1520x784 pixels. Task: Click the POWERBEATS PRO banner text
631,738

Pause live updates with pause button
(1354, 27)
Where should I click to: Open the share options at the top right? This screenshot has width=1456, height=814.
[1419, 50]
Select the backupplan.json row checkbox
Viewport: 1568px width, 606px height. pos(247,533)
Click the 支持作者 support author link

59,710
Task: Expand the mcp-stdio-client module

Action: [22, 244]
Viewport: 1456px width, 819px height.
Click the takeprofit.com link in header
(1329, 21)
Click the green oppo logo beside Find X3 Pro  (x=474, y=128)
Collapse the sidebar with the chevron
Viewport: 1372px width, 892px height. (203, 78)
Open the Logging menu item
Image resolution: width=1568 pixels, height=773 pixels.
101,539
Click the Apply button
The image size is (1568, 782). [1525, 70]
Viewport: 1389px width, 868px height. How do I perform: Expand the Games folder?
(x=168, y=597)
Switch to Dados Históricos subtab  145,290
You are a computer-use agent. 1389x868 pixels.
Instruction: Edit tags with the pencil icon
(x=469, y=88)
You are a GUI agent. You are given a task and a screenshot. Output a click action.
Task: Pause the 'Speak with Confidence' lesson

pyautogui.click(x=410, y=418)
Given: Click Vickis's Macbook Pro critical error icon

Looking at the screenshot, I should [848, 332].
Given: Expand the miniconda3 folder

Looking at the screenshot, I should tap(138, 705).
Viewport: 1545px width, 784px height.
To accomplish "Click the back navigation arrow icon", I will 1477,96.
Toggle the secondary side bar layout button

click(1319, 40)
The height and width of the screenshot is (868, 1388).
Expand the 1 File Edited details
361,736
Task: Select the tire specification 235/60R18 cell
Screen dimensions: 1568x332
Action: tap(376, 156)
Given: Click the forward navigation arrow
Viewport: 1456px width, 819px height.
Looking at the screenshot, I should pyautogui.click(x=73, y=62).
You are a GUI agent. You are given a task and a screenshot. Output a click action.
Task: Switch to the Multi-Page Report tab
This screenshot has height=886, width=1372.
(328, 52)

§ ACTIVITY:
Your answer should consist of the material above, written out word for word.

§ RESPONSE TO THE TASK:
1520x784 pixels. Task: Click the POWERBEATS PRO banner text
631,738

Pause live updates with pause button
(1354, 27)
Where should I click to: Open the share options at the top right? This screenshot has width=1456, height=814.
[1419, 50]
Select the backupplan.json row checkbox
Viewport: 1568px width, 606px height. pos(247,533)
Click the 支持作者 support author link

59,710
Task: Expand the mcp-stdio-client module

Action: [22, 244]
Viewport: 1456px width, 819px height.
Click the takeprofit.com link in header
(1329, 21)
Click the green oppo logo beside Find X3 Pro  (x=474, y=128)
Collapse the sidebar with the chevron
Viewport: 1372px width, 892px height. (203, 78)
Open the Logging menu item
Image resolution: width=1568 pixels, height=773 pixels.
101,539
Click the Apply button
The image size is (1568, 782). [1525, 70]
Viewport: 1389px width, 868px height. How do I perform: Expand the Games folder?
(x=168, y=597)
Switch to Dados Históricos subtab  145,290
You are a computer-use agent. 1389x868 pixels.
Instruction: Edit tags with the pencil icon
(x=469, y=88)
You are a GUI agent. You are given a task and a screenshot. Output a click action.
Task: Pause the 'Speak with Confidence' lesson

pyautogui.click(x=410, y=418)
Given: Click Vickis's Macbook Pro critical error icon

Looking at the screenshot, I should [848, 332].
Given: Expand the miniconda3 folder

Looking at the screenshot, I should tap(138, 705).
Viewport: 1545px width, 784px height.
To accomplish "Click the back navigation arrow icon", I will 1477,96.
Toggle the secondary side bar layout button

click(1319, 40)
The height and width of the screenshot is (868, 1388).
Expand the 1 File Edited details
361,736
Task: Select the tire specification 235/60R18 cell
Screen dimensions: 1568x332
Action: tap(376, 156)
Given: Click the forward navigation arrow
Viewport: 1456px width, 819px height.
Looking at the screenshot, I should pyautogui.click(x=73, y=62).
You are a GUI agent. You are given a task and a screenshot. Output a click action.
Task: Switch to the Multi-Page Report tab
This screenshot has height=886, width=1372.
(328, 52)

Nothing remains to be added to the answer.